Figures from the National Survey on Drug Use and Health show that 4.5 percent of all African-American teenagers and adults drink heavily in the average month; in addition, 20.6 percent of all African Americans in these age groups binge drink (drink enough to get drunk rapidly) at least once a month. The only racial/ethnic group with lower rates for these dangerous alcohol-related practices is Asian Americans, with an involvement in heavy drinking of 1.7 percent and an involvement in binge drinking of 12.7. The highest rates for both heavy drinking and binge drinking (8.5 percent and 30.2 percent, respectively) appear in people of Native American/Alaska native descent. European Americans have the second highest rate for heavy drinking (7.8 percent) and the third highest rate for binge drinking (23.9 percent).

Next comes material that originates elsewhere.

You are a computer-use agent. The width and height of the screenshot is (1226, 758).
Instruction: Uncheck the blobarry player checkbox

Explaining Outcomes in African Americans
The report published by the American Psychological Association was based on a large-scale review of the previous research work done on matters related to harmful alcohol outcomes in people of African American descent. This body of research includes information gathered from a range of approaches, including genetic investigations, socioeconomic investigations and explorations of the social history of African Americans as a whole. The main author of the report, Indiana University-Purdue University Indianapolis professor Tamika Zapolski, initiated the project specifically to determine why African Americans have higher levels of alcohol-related harm than their European American counterparts, despite the fact that they have lower rates for both alcohol intake and participation in the activities most likely to result in seriously negative drinking consequences (i.e., heavy drinking and binge drinking).

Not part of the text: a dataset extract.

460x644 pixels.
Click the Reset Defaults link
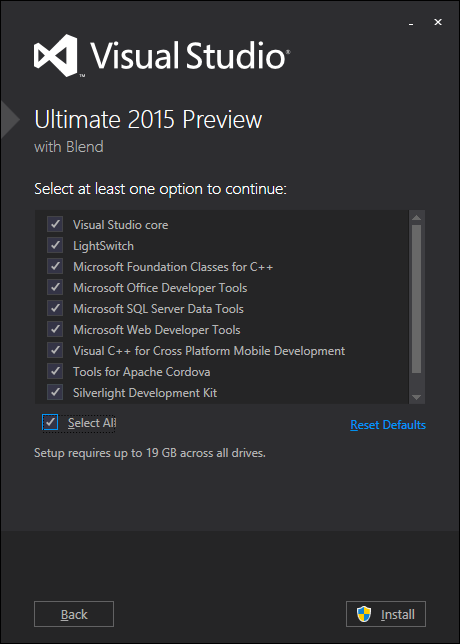[388, 425]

Dr. Zapolski and her fellow authors found that longstanding social and cultural traditions in both African American and pre-slavery communities discourage the consumption of alcohol and set fairly narrow limits on acceptable behavior in people who do drink. Perhaps counterintuitively, they also concluded that, while strict limits on acceptability stop some people from drinking, these social and cultural restrictions actually contribute to the rate of alcohol-related harm by producing strongly unpleasant social consequences for those individuals who violate established drinking norms. Other factors that apparently contribute to the rate of negative alcohol outcomes in African American communities include a widespread genetic susceptibility to the effects of relatively low amounts of alcohol, the greater likelihood that publicly intoxicated people in African American communities will have an encounter with the police and the lack of economic opportunity and/or strong personal and social support networks among certain groups of exceptionally poor African American men.
Significance and Considerations
The authors of the report published by the American Psychological Association drew their conclusions from a theoretical analysis of the previous research done on the topic of African Americans and alcohol-related harm. This means that they did not use statistical methods to examine the data gathered from earlier research efforts; instead, they used the data to create a theoretical framework that could explain the high rate of alcohol-related problems in African American communities. If the authors’ theories are correct, they could significantly improve the understanding of these problems.